Hess, Moses

Allgemein bekannt als einer der Vorläufer des modernen Sozialismus, wie auch als Freund und Mitarbeiter von Karl Marx; wenig bekannt als einer der ersten Begründer des Zionismus in Deutschland, dessen grundlegende Ideen im Kern bereits in Hess Werk „Rom und Jerusalem“ enthalten sind.

Hess wurde geboren am 21. Januar 1812 in Bonn. Seine Eltern waren fromme Juden, die ihm eine gut jüdische Erziehung gaben. Lange Zeit lebte er im Hause seines Großvaters in Bonn, der ebenfalls dem Knaben eine tiefe Liebe für das Judentum einpflanzte. 1830 bezog er die Universität Bonn. Schon damals soll er eine wissenschaftliche Begründung des Sozialismus verfaßt haben. Jedenfalls aber führten seine sozialistischen Anschauungen zum Bruch mit dem Vater. Hess ging nach England, lebte auch eine Zeitlang in Paris, wanderte dann nach Deutschland zurück und blieb in einem Dorf bei Metz als Lehrer. Nach Versöhnung mit dem Vater trat er in dessen Geschäft in Köln ein, was jedoch nur den Anlaß zu einer neuen und definitiven Entzweiung mit dem Vater bot.
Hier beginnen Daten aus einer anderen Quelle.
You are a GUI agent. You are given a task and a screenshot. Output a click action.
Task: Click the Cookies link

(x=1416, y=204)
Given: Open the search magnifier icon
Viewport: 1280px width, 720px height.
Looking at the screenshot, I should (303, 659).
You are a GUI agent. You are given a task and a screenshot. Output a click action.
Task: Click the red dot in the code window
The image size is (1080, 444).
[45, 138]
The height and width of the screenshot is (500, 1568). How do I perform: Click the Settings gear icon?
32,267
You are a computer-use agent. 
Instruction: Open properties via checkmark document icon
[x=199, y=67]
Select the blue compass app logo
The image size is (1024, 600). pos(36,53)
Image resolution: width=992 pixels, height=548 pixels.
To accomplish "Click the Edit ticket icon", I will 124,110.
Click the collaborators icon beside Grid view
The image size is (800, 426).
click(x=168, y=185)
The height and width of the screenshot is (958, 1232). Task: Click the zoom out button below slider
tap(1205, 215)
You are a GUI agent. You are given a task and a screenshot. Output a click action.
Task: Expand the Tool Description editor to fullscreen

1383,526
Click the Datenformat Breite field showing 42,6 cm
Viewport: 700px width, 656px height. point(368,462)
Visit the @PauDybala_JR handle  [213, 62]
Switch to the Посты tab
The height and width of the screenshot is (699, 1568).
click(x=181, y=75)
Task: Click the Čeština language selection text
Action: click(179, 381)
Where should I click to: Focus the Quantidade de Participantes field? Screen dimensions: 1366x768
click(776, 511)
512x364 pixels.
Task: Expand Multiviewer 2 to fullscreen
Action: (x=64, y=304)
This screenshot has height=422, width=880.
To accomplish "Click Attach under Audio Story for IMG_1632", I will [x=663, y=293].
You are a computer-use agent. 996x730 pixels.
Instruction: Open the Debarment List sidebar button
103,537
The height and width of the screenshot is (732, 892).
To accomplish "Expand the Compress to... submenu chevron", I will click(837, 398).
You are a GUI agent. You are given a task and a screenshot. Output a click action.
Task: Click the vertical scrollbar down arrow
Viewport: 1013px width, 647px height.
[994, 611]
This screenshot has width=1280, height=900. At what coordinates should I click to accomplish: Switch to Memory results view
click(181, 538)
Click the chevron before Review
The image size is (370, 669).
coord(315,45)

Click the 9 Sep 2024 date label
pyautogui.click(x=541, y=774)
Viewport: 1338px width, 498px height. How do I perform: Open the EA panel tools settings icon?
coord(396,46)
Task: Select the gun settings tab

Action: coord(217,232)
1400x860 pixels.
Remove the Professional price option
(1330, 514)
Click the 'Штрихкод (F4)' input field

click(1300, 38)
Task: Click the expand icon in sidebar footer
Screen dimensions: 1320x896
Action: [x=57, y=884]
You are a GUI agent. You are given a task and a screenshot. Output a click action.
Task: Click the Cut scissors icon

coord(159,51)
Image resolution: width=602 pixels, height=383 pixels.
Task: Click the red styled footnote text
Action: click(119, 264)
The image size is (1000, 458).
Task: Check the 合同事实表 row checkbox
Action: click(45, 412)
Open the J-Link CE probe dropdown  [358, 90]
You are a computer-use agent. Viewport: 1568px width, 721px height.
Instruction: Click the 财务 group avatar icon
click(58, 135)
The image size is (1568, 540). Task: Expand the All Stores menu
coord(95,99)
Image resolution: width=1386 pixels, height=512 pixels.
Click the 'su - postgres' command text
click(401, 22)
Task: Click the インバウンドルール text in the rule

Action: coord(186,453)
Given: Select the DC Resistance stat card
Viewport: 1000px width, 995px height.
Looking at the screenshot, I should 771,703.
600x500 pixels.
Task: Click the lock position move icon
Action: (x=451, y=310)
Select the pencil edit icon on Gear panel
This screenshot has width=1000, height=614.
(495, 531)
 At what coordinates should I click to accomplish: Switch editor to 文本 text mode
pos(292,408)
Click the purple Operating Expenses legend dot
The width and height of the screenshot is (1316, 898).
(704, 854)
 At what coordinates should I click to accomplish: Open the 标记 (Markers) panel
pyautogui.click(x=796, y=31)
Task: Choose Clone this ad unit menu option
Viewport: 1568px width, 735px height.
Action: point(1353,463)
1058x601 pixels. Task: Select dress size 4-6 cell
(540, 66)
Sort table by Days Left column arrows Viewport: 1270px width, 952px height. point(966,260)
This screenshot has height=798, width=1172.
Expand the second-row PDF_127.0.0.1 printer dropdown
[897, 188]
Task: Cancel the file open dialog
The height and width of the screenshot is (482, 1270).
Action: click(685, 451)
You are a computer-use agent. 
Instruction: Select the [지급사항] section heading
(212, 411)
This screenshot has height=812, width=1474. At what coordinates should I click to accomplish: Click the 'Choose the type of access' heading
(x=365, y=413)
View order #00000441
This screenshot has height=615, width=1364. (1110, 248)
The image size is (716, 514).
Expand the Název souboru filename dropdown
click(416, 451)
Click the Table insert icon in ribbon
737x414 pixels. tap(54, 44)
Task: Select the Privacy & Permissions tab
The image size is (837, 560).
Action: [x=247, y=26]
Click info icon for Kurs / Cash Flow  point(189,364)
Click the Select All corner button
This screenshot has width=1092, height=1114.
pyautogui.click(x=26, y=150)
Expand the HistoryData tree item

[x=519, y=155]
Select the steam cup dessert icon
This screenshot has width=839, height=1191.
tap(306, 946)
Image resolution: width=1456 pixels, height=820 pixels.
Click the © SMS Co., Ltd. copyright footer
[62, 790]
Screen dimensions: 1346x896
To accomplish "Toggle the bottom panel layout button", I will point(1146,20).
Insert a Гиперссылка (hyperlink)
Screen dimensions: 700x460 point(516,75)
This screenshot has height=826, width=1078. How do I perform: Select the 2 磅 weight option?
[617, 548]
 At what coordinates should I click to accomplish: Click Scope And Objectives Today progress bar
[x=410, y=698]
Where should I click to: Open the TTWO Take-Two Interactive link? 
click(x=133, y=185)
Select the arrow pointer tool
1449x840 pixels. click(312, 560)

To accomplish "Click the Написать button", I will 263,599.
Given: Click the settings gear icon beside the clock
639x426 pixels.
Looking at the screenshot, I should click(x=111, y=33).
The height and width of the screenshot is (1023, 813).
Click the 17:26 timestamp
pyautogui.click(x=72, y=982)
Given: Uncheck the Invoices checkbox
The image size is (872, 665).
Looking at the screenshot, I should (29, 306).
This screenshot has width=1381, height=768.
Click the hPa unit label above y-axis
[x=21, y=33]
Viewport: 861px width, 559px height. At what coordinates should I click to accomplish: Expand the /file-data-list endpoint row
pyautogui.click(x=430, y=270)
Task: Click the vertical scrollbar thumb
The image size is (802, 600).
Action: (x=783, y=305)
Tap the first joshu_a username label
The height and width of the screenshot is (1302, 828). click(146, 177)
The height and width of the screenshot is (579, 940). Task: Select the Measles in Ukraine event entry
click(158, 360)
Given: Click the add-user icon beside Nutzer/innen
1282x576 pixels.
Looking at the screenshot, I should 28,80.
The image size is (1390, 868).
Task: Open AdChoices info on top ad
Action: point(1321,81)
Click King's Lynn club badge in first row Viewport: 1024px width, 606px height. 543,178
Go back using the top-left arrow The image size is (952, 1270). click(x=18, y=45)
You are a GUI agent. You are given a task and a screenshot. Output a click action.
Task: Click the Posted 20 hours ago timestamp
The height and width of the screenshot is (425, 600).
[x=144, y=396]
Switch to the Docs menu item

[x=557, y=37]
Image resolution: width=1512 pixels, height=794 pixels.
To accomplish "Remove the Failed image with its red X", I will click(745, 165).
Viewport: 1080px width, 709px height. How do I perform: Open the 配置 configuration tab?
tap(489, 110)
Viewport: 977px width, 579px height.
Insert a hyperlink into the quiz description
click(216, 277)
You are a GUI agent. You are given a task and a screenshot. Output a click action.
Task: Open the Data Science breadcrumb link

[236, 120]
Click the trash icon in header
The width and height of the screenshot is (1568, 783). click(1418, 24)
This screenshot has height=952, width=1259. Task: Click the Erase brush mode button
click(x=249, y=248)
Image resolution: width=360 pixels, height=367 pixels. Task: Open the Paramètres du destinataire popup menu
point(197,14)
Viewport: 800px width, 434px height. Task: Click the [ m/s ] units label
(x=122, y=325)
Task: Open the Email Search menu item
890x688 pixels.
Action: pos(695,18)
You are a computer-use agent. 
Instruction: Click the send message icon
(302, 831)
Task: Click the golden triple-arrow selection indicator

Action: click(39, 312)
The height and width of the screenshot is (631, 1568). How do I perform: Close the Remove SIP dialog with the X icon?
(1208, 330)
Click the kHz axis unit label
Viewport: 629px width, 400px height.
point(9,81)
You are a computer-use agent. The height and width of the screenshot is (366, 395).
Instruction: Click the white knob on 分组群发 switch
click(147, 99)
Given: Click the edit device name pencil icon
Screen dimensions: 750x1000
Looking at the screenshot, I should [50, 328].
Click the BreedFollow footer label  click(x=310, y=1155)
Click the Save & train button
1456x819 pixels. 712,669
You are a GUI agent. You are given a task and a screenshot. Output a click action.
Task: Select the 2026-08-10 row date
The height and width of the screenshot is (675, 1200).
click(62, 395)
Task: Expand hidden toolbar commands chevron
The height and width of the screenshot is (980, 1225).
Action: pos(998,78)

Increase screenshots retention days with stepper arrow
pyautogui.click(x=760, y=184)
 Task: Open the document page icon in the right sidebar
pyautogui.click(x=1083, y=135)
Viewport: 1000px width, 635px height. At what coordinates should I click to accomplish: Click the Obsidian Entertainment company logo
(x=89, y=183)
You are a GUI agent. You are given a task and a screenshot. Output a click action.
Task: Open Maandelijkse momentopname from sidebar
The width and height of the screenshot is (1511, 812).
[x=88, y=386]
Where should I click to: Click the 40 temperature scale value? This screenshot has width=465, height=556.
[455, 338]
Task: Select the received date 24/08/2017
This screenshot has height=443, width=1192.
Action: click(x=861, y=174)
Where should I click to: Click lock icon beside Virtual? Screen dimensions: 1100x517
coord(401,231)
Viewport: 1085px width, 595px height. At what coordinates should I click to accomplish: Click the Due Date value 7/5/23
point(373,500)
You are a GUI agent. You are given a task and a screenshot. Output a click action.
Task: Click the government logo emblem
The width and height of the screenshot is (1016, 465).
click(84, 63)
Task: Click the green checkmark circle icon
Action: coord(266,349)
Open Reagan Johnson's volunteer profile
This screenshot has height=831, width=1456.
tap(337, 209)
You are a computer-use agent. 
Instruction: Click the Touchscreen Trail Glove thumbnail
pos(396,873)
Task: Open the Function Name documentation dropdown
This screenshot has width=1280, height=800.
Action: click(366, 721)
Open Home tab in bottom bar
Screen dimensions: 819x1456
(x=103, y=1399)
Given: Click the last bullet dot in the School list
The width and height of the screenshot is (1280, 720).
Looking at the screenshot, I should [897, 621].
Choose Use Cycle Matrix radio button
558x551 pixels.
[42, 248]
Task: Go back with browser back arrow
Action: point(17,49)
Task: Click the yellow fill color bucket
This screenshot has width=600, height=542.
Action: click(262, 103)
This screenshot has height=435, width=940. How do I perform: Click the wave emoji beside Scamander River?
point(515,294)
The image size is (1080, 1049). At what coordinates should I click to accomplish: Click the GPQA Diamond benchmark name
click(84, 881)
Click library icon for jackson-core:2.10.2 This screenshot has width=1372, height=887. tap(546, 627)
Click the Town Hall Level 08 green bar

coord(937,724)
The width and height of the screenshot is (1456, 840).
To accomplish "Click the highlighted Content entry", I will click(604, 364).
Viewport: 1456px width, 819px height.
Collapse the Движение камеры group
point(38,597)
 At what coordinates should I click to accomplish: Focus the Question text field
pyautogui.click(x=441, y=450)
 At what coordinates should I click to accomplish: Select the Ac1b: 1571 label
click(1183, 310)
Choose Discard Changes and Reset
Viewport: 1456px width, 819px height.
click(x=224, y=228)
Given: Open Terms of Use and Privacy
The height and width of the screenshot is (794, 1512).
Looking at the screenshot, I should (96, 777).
Sein erstes größtes Werk erschien 1837 in Stuttgart unter dem Titel ,,Die heilige Geschichte der Menschheit. Von einem Jünger Spinozas“. 1840 heiratete er; seine Ehe blieb kinderlos. Ein geschichtsphilosophischer Versuch ist das 1841 in Leipzig anonym erschienene Buch „Die europäische Triarchie“, ein Werk, das geradezu prophetische Stellen enthält und in unserer Zeit aktueller ist als je. Es handelt von der Vereinigung der drei großen Mächte Deutschland, Frankreich und England. 1842 bis 1843 war er Redakteur bei der „Rheinischen Zeitung“, dem Organ der gesamten preußischdeutschen Opposition. In den folgenden Jahren arbeitete Hess von Paris aus an verschiedenen oppositionellen Zeitschriften mit, u. a. auch an den „Deutsch französischen Jahrbüchern“, die Marx und Rüge herausgaben. Paris wurde seine zweite Heimat, wo er mit einigen Unterbrechungen als Journalist lebte und am 6. April 1875 starb. Seine Leiche wurde, seinem letzten Wunsche gemäß, nach Deutz in das Erbbegräbnis seiner Eltern überführt


Sein für uns wichtigstes Werk ist das oben genannte 1862 erschienene Buch „Rom und Jerusalem“, das in die damalige Zeit der begeisterten Assimilation wie eine Stimme aus einer anderen Welt hineinklang. Es begegnete absoluter Verständnislosigkeit, und noch die beste Kritik gab der Herausgeber der Wiener „Neuen Zeit“, Simon Szanto, mit den folgenden Worten, die er freilich anders meinte als wir sie verstehen wollen: „Es ist eine neue Idee, die mit ihren Theorien viel zu spät kommt, es ist ein alter Gedanke, der mit seinen praktischen Forderungen viel zu früh kommt.“ In der Tat kam Hess dem deutschen Judentum um ein halbes Jahrhundert zu früh. — „Rom und Jerusalem“ erlebte 1899 eine Neuauflage, heraus gegeben von Dr. M. J. Bodenheimer. Die eingehendste und beste Studie über Hess, in der auch alle weiteren Literaturnachweise zu finden sind, schrieb Dr. Theodor Zlocisti in der breit angelegten Einleitung des von ihm herausgegebenen Buches „Moses Hess' jüdische Schriften“, Berlin 1905.